DATA SECTION
* * *
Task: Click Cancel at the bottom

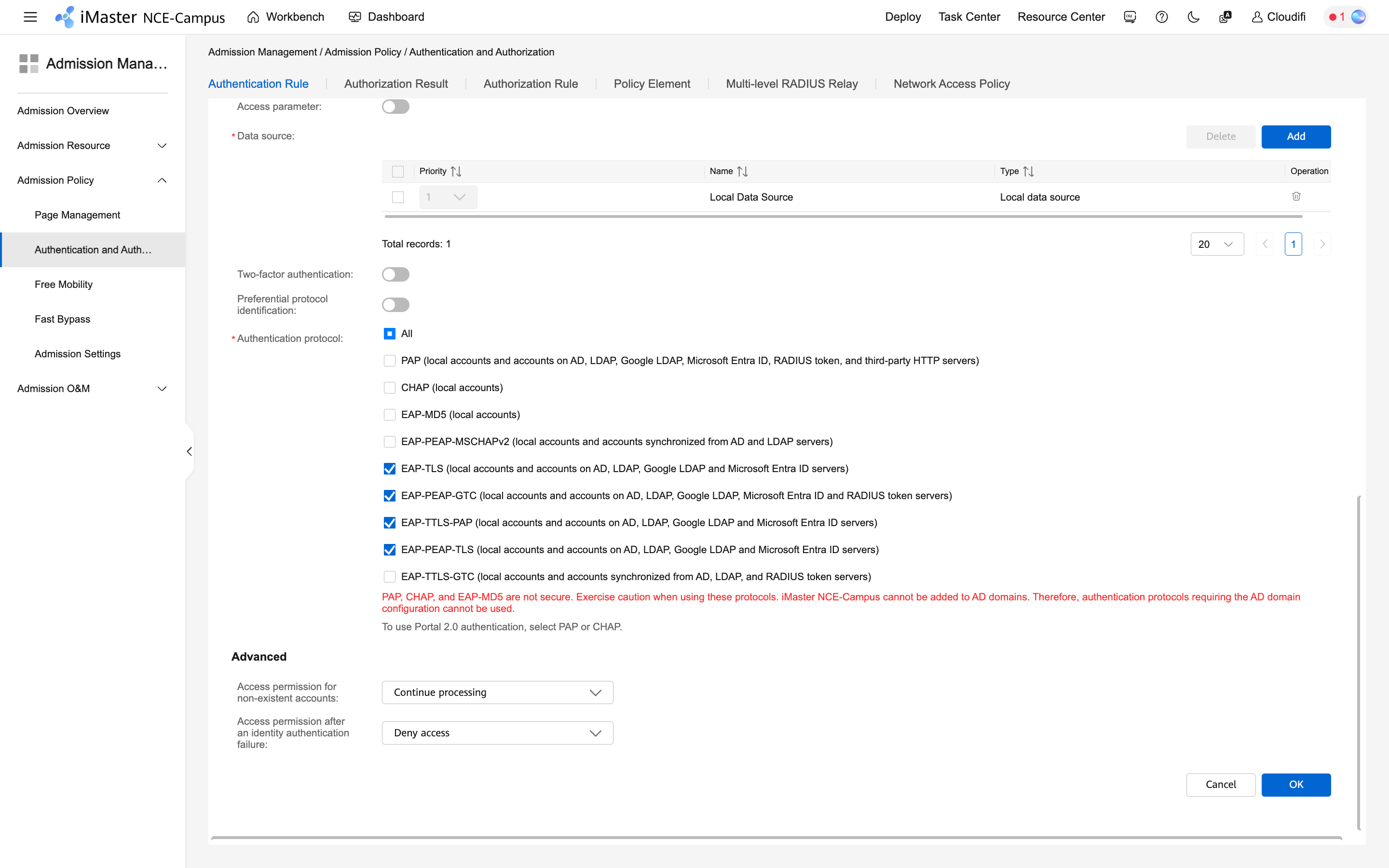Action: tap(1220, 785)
* * *
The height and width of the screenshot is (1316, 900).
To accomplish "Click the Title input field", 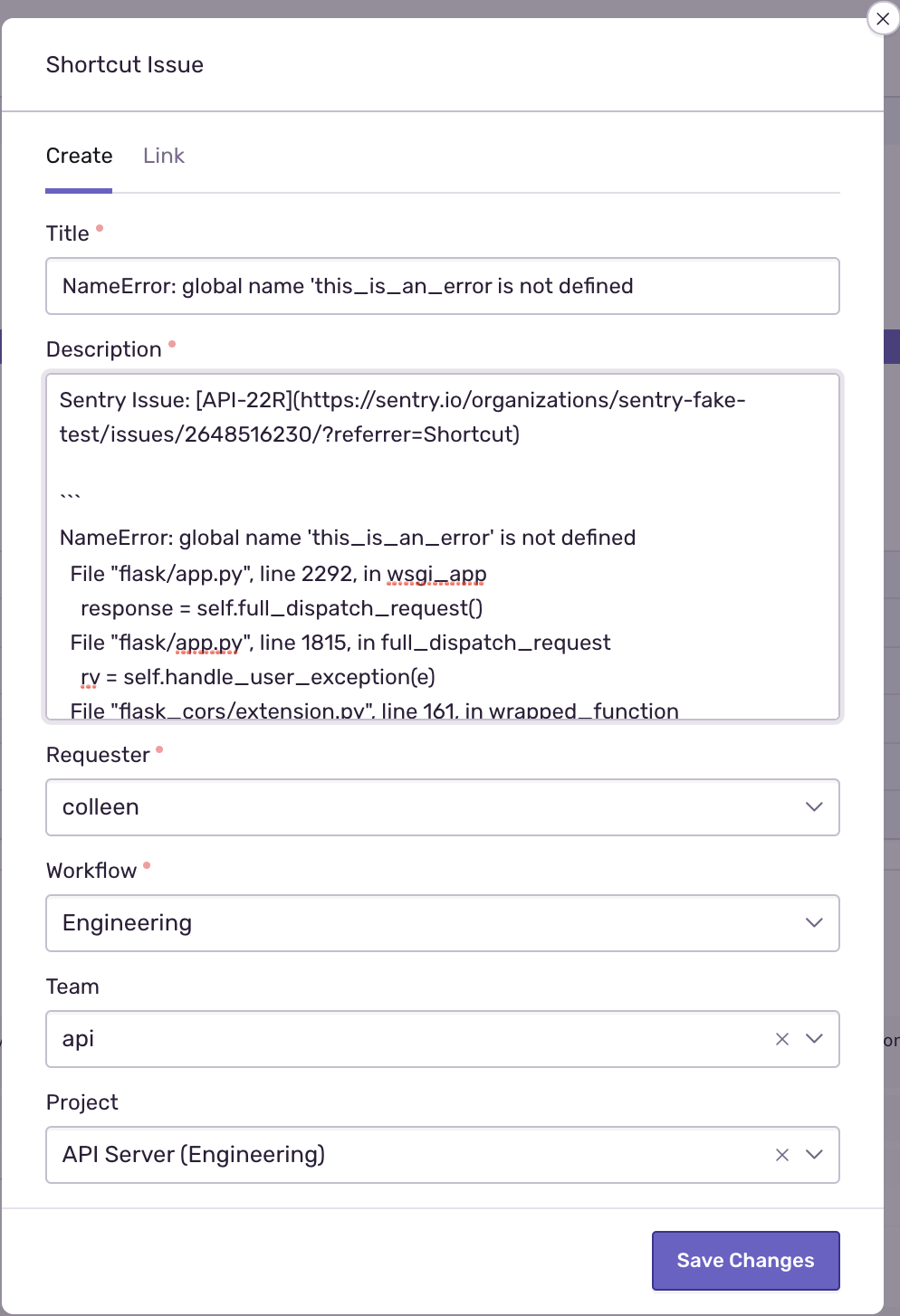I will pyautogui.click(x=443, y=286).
* * *
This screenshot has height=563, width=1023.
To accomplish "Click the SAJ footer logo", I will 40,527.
* * *
EXERCISE OBJECTIVE
Copy the records verbatim from the line containing "This screenshot has height=563, width=1023." through the line containing "I will 40,527.", including both of those lines.

FINAL ANSWER
This screenshot has height=563, width=1023.
To accomplish "Click the SAJ footer logo", I will 40,527.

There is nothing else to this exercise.